19km (12 miles) S of Pisa; 95km (59 miles) W of Florence; 315km (195 miles) NW of Rome

Livorno is like a blue-collar Tuscan Venice, a busy port city second only to Florence in size and graced with canals and some of the Italian peninsula's best seafood restaurants. Its seaside promenade was once the dreary banks of the port, but has seen a rebirth over the past decades with new bars and cafes opening every year. The overhauled waterfront and its centerpiece, the checkerboard Terrazza Mascagni has had a profound effect on Livornese life. For one thing, bar life has gravitated south to take advantage of the emerging seaside energy. It's here you'll also find the city's best ice cream, at Gelateria Popolare, Via Meyer 11 (tel. 0586-260-354).

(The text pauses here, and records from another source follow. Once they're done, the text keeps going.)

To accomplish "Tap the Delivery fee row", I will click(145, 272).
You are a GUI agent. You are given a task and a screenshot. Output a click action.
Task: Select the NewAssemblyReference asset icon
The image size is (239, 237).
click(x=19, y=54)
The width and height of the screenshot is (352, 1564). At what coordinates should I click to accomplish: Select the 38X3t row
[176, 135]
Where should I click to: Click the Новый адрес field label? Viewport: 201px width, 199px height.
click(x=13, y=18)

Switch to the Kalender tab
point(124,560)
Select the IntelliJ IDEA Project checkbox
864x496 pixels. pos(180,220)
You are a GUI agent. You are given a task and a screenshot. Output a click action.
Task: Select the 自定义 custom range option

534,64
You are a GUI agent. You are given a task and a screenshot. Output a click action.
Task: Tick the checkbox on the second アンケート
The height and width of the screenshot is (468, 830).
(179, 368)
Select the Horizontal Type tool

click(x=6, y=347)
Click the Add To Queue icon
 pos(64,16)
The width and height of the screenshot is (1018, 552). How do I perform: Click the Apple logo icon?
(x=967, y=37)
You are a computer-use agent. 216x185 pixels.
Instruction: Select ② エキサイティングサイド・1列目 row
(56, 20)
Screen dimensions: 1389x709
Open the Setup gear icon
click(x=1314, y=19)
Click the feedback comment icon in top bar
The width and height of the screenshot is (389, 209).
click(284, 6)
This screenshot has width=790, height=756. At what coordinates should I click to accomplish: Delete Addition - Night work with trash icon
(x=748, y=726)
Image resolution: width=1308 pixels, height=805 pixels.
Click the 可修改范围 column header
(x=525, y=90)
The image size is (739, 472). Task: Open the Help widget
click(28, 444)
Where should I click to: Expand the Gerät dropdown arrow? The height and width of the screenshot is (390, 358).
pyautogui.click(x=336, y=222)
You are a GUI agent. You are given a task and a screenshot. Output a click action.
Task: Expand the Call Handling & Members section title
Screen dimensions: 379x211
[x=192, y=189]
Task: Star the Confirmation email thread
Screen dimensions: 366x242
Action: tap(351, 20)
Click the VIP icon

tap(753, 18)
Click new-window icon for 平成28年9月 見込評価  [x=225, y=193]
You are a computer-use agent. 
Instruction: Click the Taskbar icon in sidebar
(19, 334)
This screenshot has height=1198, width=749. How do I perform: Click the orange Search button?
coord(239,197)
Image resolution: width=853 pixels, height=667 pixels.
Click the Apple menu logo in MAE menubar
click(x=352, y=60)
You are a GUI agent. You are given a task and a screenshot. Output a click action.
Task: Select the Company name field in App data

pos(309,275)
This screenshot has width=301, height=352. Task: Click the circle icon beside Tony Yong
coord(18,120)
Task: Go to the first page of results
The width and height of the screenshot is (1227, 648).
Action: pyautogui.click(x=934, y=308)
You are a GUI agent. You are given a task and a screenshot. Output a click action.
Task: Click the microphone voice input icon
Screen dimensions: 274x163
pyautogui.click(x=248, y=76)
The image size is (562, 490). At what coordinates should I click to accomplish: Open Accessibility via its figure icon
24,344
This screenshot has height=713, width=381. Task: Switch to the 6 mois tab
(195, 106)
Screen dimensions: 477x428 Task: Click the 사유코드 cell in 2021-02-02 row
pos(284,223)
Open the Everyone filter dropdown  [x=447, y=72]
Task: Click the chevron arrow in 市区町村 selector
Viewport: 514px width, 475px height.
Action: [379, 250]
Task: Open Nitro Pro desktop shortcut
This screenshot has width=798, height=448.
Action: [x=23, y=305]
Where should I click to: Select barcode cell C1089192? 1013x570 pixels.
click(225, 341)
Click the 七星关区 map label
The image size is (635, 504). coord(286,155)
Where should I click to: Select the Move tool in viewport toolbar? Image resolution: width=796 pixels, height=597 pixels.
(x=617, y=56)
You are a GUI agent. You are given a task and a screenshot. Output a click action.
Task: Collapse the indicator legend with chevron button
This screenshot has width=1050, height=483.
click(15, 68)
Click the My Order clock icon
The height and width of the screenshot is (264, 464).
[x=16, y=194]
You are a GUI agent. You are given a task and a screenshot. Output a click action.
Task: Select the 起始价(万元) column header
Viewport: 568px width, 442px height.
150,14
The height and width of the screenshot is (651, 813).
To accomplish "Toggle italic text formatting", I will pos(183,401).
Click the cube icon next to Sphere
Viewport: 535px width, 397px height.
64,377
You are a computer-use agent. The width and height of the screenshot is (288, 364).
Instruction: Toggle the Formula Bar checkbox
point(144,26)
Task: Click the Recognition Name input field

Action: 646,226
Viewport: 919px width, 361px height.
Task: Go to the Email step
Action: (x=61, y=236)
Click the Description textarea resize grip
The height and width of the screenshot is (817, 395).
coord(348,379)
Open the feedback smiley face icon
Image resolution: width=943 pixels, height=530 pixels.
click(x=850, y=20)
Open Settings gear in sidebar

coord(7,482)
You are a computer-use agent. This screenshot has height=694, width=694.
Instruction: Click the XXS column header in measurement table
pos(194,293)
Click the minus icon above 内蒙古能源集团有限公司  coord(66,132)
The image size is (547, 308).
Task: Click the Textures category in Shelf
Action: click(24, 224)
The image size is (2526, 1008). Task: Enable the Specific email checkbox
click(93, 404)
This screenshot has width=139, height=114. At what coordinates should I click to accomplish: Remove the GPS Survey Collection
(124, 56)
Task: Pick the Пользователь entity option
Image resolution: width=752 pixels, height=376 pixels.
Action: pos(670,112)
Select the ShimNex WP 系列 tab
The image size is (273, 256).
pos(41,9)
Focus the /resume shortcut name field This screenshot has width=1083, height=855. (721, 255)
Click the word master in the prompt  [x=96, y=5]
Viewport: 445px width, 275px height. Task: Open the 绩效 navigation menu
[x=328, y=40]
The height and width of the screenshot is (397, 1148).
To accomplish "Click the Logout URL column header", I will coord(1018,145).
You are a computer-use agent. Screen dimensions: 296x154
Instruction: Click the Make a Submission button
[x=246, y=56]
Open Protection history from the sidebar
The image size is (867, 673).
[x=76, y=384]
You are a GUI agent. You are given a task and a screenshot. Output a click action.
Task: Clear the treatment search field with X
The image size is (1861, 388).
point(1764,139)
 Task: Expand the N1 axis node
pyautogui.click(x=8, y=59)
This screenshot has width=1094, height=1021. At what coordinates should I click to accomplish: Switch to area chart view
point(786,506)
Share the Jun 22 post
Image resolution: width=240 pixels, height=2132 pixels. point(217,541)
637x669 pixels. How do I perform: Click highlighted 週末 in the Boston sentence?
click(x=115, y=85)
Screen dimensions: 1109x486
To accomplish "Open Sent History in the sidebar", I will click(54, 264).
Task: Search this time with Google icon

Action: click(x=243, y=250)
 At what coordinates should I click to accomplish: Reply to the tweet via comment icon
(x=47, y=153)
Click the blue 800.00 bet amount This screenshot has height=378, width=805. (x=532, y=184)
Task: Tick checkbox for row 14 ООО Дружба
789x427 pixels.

Other than eating and hanging out, there isn't much to grab a photo-snapping tourist's attention. The city is unique in Tuscany because there are very few churches to speak of and just one significant museum -- of 19th- and 20th-century paintings by artists of the Macchiaioli movement, a Tuscan forerunner of French Impressionism.

You'll see posters in town of a tower sprouting from cobalt-blue waters apparently in the middle of the sea. Actually, this watchtower, Meloria, is resting on a barely submerged reef about 5km (3 miles) offshore. It was here, in 1284, that Genoa's navy thoroughly trounced the Pisan fleet, signaling the beginning of Pisa's slow decline under Genoese maritime dominance.